One of the astonishing things about God is that God created human beings with the capacity to bring God pleasure and the capacity to cause God pain.

I believe that we see this all the way through the Bible, in the accounts of God’s relationship with God’s people, but perhaps we see it most clearly in Jesus. We see him enjoying his friendship with his disciples, and we see him on the cross, subject to the deepest physical, spiritual, and psychological pain.

As we read the Bible, as we spend time with God, so we discover more and more what pleases God and what causes God pain. We gain this knowledge. That knowledge puts us in the position to make a choice, what are we going to do? How are we going to use this knowledge – to bring God pleasure, or to cause God pain? Are we going to love God with all mind – with our choices as well as our knowledge?

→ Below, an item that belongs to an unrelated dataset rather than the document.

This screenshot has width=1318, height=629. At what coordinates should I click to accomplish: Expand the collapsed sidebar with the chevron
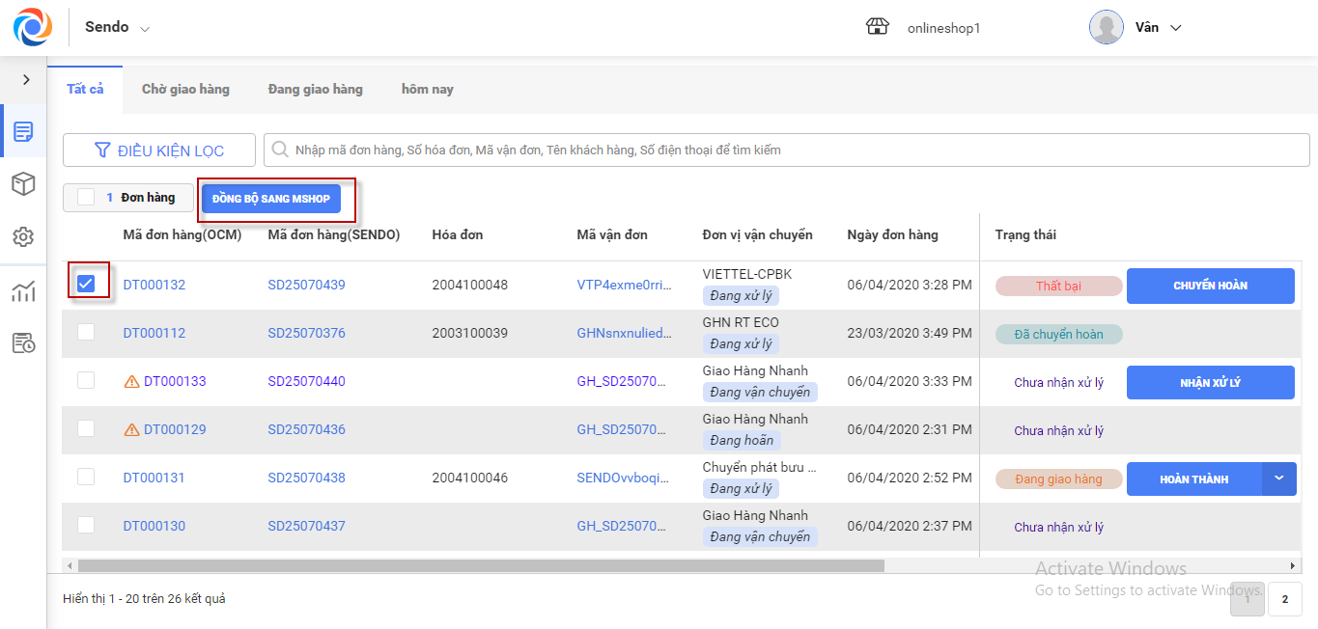[26, 79]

In the last verse that we read in Mark we heard this, “When Jesus saw that he had answered wisely, he said to him, ‘You are not far from the Kingdom of God.’” Here is someone that Jesus is commending, someone who knows the Scripture, who is rooted in the Bible, someone who has the insight to see how these commandments relate to the worshipping life of the community, to the sacrifices and all of the temple services. But that is not enough. He is close to the Kingdom of God, but he is not in it. What is missing? We don’t know for certain, we’re not told, but we can, perhaps make an educated guess. Perhaps his head knowledge about what God desires was not being consistently reflected in the choices he was making.

Loving God with all our minds means getting to know God and making choices that please God. This is a life long pursuit – we will never know God fully until we see God face to face in glory, but we can be intentional about investing in getting to know God as well as we can know, by being rooted in the word and by listening to God. We are human, and fail, we don’t always make the right choices, but God forgives us when we don’t, and with the help of the Holy Spirit we are able to make the choices that express our love for God.

So, let’s love God with all our minds, all our understanding, all our wisdom, and let’s show God how much we love by choosing to do the things that please him.